**What you are asked to do**
One number should be the full reply: how many lines of the material below contain "calendar".

-=-=-

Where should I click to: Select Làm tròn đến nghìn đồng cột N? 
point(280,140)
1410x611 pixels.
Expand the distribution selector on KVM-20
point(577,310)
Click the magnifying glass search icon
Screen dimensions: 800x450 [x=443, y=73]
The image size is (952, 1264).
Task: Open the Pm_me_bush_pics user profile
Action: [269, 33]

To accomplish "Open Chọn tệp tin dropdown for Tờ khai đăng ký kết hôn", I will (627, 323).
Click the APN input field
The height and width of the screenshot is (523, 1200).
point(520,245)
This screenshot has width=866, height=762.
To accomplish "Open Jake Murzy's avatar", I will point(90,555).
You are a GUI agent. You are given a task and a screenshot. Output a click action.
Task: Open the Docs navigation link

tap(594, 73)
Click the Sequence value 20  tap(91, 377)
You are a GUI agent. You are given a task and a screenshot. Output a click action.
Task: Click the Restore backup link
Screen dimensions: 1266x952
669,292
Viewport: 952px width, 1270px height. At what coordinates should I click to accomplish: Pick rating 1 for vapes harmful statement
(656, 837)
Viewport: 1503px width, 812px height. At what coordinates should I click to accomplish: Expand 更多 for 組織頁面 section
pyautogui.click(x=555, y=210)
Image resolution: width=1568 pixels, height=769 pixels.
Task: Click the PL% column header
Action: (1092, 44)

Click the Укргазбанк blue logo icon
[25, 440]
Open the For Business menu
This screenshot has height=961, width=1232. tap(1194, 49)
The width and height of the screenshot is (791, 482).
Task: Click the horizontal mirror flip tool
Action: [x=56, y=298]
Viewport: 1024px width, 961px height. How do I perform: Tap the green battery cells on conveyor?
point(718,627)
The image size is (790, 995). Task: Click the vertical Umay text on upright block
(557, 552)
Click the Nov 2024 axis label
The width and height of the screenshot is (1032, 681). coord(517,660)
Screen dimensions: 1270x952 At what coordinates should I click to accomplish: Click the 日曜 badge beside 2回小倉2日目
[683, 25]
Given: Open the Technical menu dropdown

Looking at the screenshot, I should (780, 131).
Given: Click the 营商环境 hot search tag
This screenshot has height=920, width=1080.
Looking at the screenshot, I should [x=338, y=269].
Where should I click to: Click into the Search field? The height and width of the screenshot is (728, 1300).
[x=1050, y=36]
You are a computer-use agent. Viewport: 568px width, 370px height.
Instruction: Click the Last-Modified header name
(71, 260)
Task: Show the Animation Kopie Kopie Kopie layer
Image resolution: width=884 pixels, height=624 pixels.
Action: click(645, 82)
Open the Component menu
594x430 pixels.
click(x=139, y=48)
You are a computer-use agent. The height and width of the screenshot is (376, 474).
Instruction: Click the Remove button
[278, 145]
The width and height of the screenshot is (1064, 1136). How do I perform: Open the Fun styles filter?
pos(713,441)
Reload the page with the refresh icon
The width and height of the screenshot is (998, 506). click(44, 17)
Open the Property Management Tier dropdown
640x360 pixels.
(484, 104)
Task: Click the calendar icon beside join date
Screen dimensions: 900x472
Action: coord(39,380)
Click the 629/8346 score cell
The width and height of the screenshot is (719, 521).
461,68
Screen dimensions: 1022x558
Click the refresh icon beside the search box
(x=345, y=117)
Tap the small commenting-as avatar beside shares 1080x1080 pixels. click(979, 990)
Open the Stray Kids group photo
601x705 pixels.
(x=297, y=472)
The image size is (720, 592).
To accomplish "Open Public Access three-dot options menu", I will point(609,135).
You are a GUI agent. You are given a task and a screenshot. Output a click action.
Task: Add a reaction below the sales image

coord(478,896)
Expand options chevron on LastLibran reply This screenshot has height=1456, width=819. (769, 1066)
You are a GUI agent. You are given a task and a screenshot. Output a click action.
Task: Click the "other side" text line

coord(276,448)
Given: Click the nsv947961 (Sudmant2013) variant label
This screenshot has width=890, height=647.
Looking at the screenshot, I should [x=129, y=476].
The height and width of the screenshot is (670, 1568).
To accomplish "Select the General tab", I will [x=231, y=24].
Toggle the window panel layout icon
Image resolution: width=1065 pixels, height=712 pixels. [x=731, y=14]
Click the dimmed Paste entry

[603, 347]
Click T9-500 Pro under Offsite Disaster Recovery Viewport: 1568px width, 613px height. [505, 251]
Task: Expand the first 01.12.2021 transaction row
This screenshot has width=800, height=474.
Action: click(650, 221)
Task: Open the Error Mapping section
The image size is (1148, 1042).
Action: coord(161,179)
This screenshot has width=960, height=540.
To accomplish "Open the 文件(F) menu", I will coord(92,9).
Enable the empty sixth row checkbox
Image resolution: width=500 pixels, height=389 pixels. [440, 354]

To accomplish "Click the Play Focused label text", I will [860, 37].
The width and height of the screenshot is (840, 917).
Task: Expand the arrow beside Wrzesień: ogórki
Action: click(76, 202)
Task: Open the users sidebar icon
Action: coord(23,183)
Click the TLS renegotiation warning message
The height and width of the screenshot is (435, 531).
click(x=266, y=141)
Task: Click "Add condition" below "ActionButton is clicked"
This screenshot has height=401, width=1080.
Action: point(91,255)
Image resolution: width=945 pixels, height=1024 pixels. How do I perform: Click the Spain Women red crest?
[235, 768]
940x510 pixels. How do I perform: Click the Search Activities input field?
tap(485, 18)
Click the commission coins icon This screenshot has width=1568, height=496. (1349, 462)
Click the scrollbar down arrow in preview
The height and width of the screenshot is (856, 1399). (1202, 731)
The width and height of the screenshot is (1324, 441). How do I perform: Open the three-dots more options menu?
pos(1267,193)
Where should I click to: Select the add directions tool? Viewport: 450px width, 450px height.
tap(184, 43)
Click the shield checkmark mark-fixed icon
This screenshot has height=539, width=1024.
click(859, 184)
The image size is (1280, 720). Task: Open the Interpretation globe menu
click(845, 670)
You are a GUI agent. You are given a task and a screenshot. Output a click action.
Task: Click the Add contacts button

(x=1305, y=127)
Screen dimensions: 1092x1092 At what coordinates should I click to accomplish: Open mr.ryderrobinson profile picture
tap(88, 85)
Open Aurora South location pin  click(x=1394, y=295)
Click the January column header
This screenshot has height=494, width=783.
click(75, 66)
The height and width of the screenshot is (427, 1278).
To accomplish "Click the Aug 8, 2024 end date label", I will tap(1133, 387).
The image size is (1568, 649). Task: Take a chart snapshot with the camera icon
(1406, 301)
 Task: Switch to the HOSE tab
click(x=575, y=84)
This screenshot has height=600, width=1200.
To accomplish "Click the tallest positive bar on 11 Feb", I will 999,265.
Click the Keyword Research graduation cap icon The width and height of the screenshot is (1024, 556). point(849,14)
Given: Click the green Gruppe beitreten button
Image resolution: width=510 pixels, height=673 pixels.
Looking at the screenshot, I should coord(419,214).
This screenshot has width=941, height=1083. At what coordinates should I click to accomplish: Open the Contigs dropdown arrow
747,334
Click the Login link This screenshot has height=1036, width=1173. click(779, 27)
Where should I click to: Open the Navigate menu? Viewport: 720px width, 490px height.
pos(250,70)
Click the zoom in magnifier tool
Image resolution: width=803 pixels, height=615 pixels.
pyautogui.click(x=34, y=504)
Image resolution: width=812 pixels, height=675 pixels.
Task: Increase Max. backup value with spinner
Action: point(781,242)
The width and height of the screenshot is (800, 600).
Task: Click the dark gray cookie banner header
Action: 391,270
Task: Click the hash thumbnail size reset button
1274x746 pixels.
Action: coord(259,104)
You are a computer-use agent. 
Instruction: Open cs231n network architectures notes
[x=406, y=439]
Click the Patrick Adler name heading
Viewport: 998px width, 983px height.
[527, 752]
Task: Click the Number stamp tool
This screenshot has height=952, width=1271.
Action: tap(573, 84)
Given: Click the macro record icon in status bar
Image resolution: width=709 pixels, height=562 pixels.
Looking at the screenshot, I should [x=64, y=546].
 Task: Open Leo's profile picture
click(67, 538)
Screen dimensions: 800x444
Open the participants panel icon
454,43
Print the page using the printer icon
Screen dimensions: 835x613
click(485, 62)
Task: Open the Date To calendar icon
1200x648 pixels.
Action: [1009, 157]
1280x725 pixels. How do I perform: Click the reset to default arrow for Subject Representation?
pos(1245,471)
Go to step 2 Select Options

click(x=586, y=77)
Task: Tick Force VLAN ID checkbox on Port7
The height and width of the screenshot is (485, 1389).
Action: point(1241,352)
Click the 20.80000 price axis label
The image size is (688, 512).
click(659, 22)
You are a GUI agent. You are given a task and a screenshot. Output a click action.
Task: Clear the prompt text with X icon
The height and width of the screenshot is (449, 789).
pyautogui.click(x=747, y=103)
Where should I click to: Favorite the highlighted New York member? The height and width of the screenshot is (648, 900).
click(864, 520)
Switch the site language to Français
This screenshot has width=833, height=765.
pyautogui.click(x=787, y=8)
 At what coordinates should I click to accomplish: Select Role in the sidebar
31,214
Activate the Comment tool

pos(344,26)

-=-=-

**Solution**
2